> [Directive]:
Return every line of the data below that contains the string "width". Case counts, so match only that exact capitalization.

> [Data rows]:

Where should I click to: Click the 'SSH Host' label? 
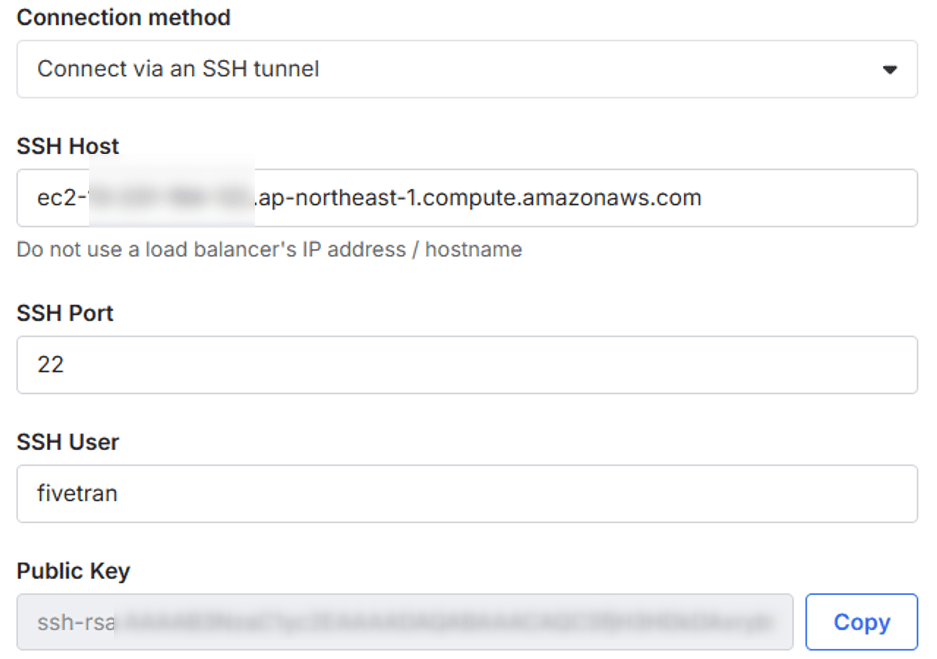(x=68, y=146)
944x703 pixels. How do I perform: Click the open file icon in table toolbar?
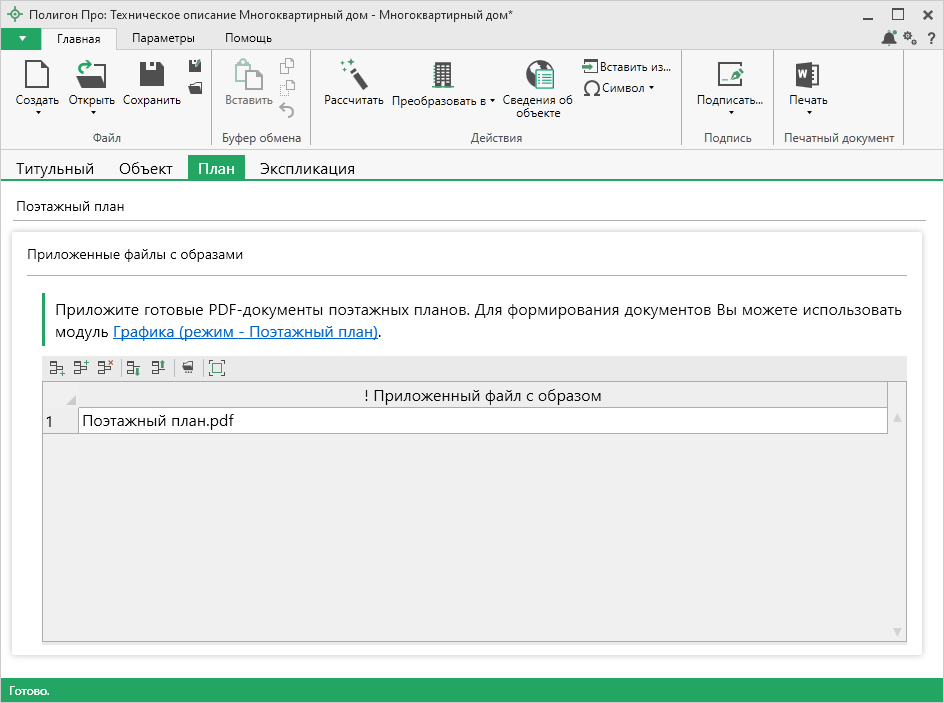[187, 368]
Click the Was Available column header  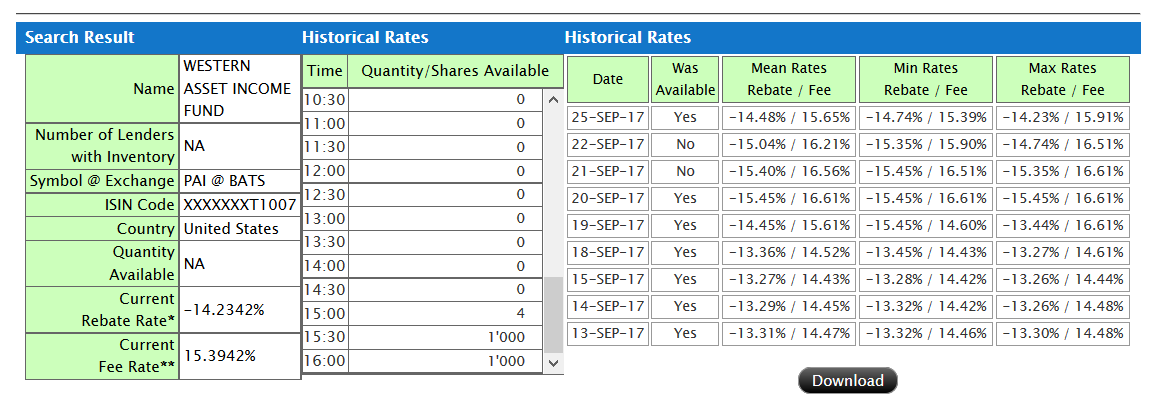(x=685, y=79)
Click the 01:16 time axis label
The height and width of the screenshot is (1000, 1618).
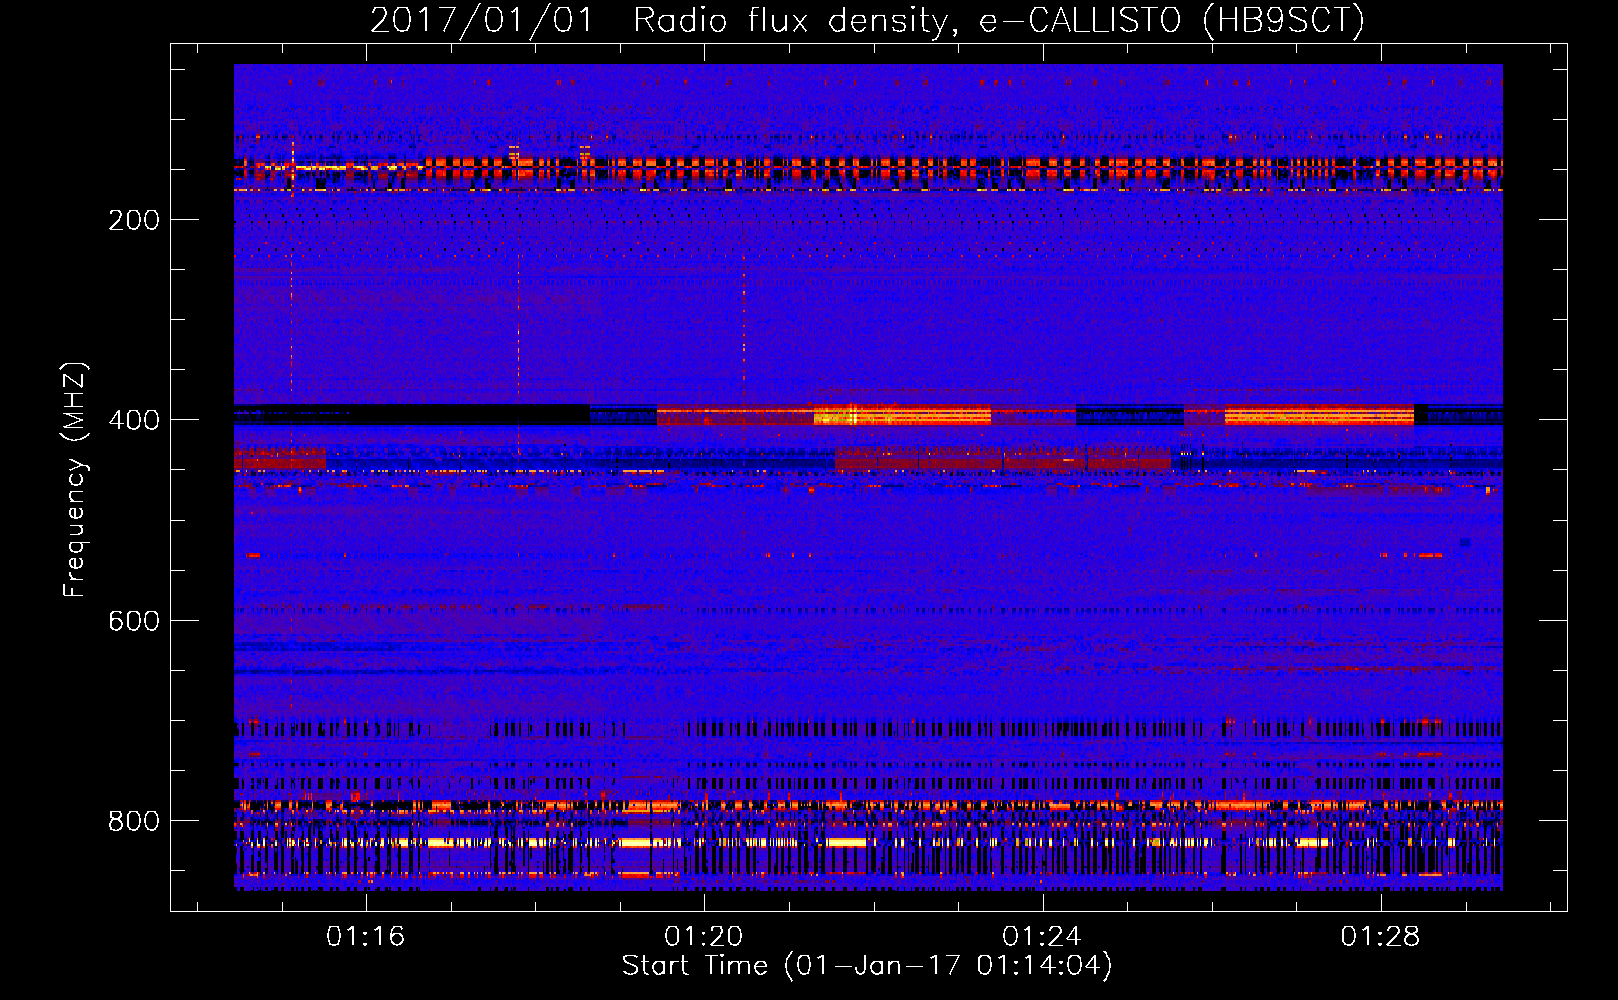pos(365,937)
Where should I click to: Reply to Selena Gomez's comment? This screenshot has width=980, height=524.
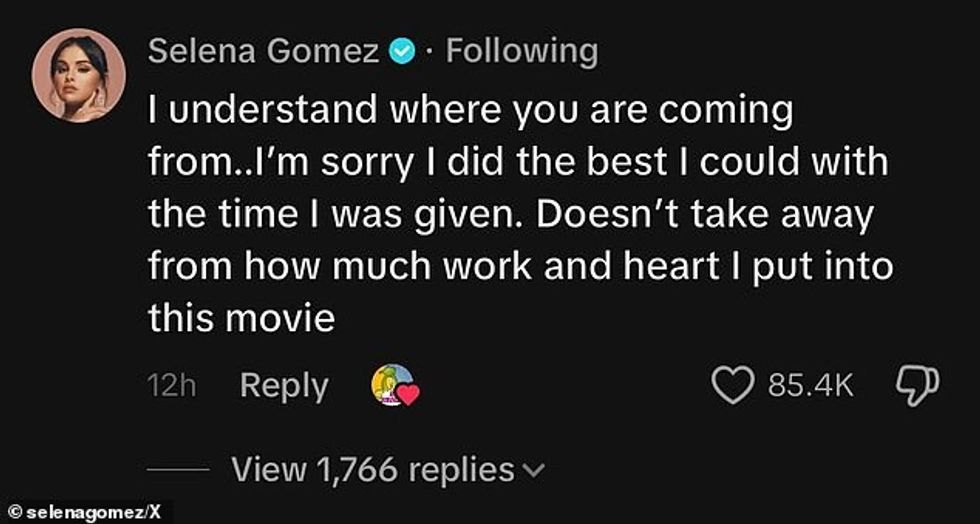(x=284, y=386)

---

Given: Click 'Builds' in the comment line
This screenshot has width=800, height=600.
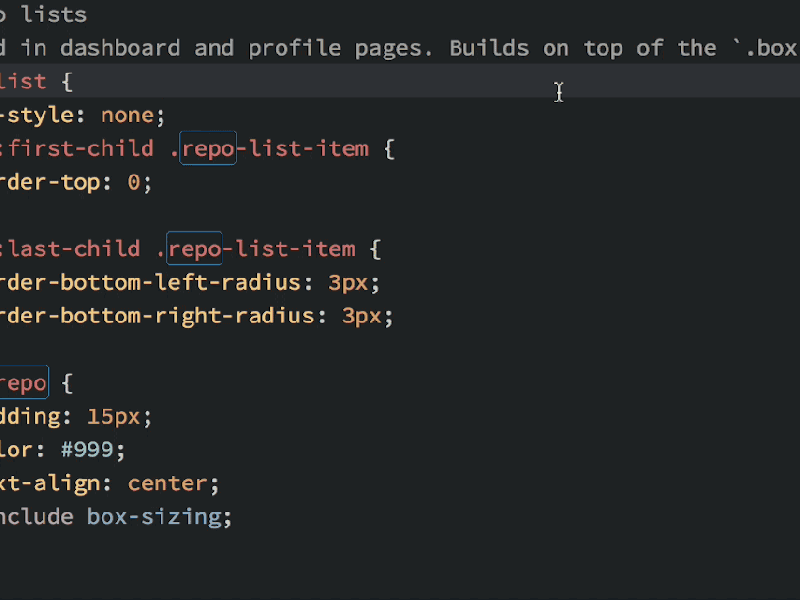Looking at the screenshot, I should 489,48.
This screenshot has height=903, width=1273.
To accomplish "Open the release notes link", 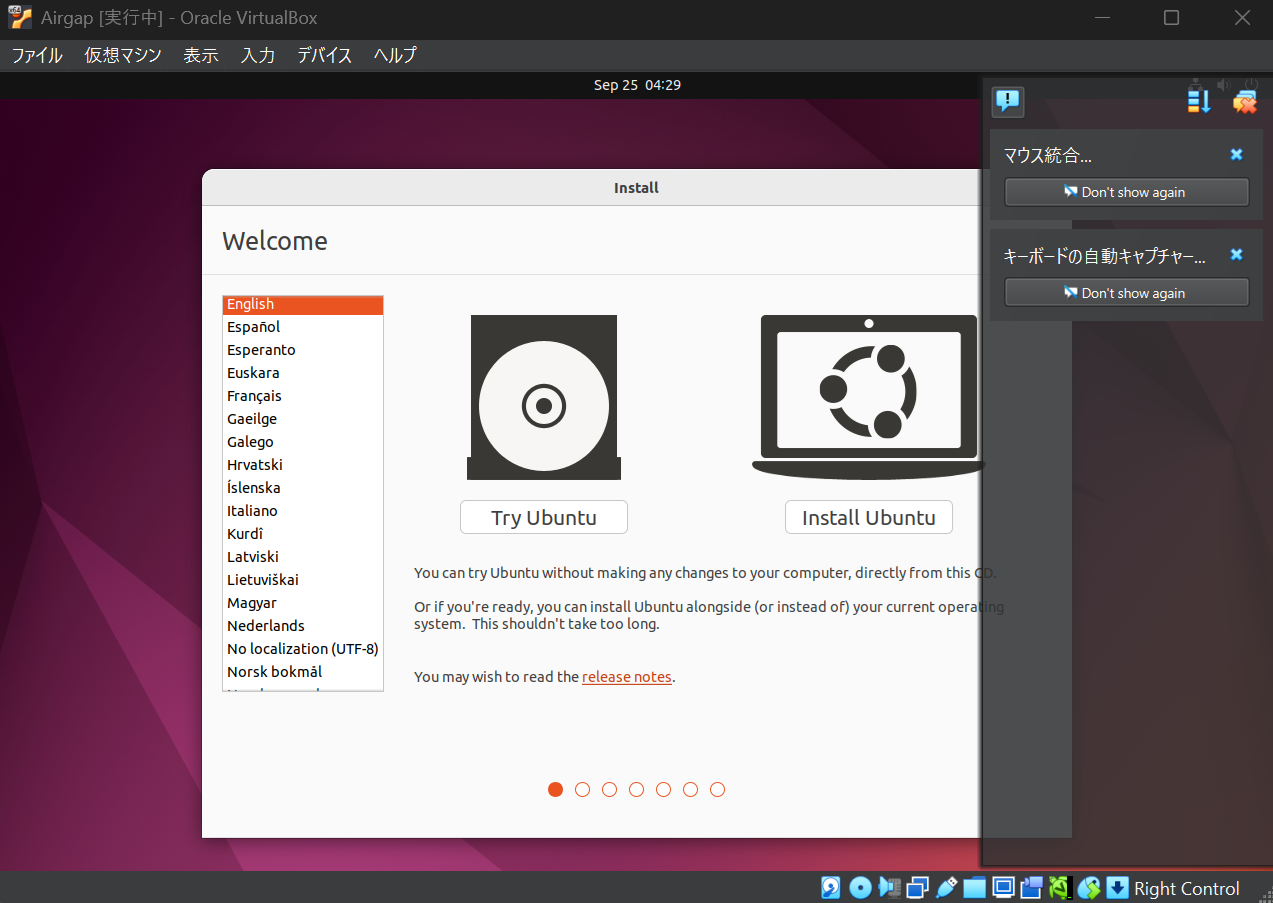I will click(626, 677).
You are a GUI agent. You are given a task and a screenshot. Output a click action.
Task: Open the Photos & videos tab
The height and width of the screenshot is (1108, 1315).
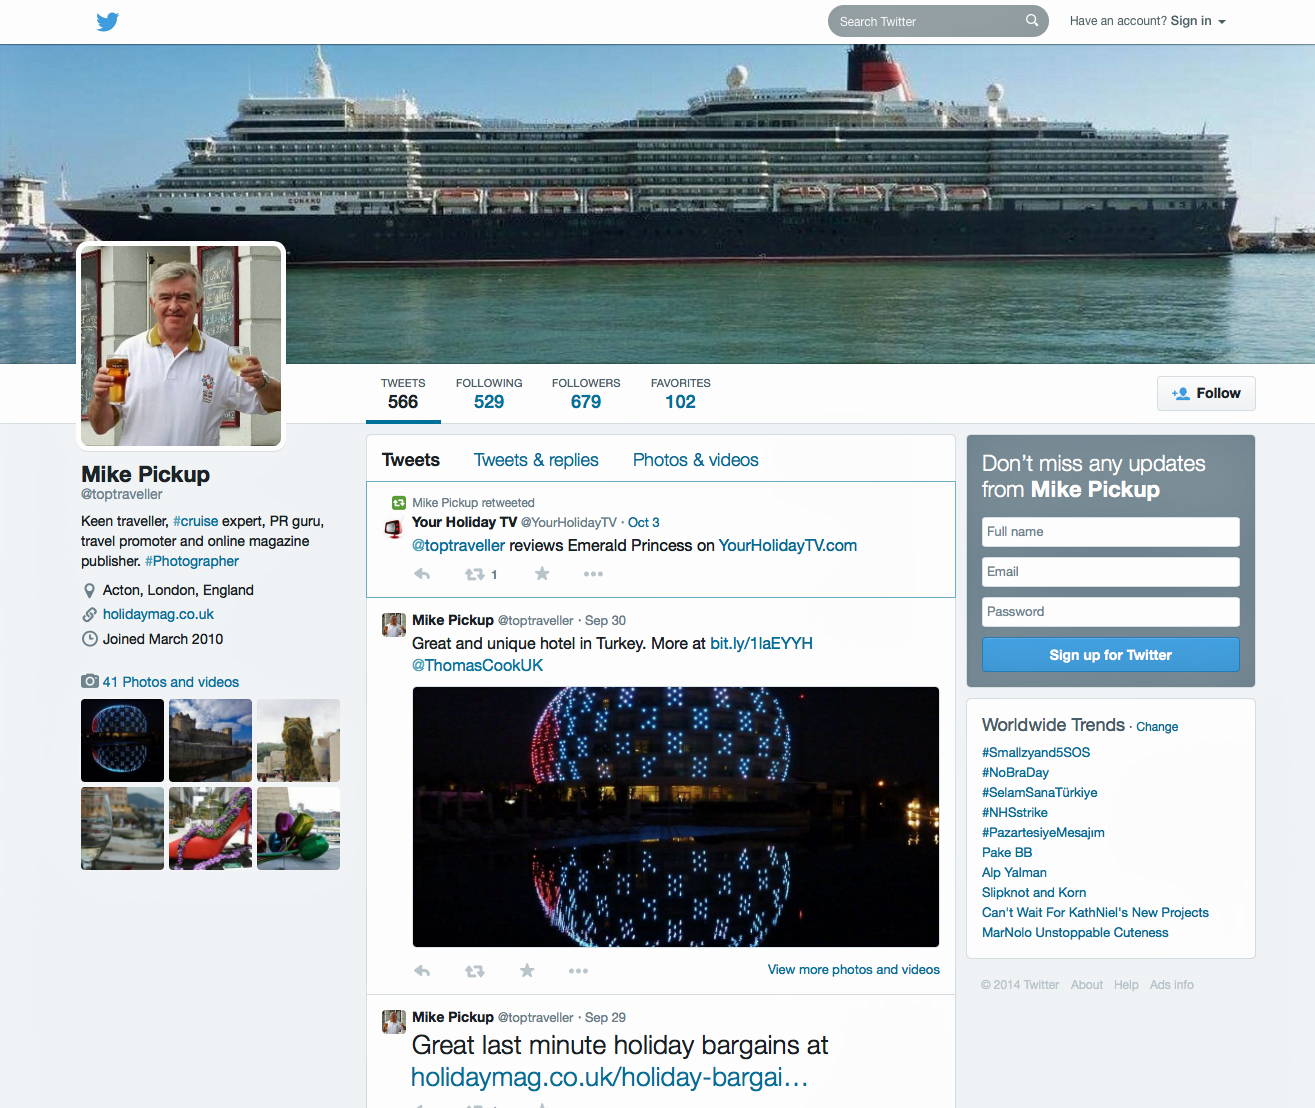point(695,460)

> [Finished answer]:
The height and width of the screenshot is (1000, 1618).
Where should I click to: Reply to Selena Gomez's comment? This screenshot has width=980, height=524.
This screenshot has width=800, height=600.
This screenshot has height=903, width=1273.
The height and width of the screenshot is (1108, 1315).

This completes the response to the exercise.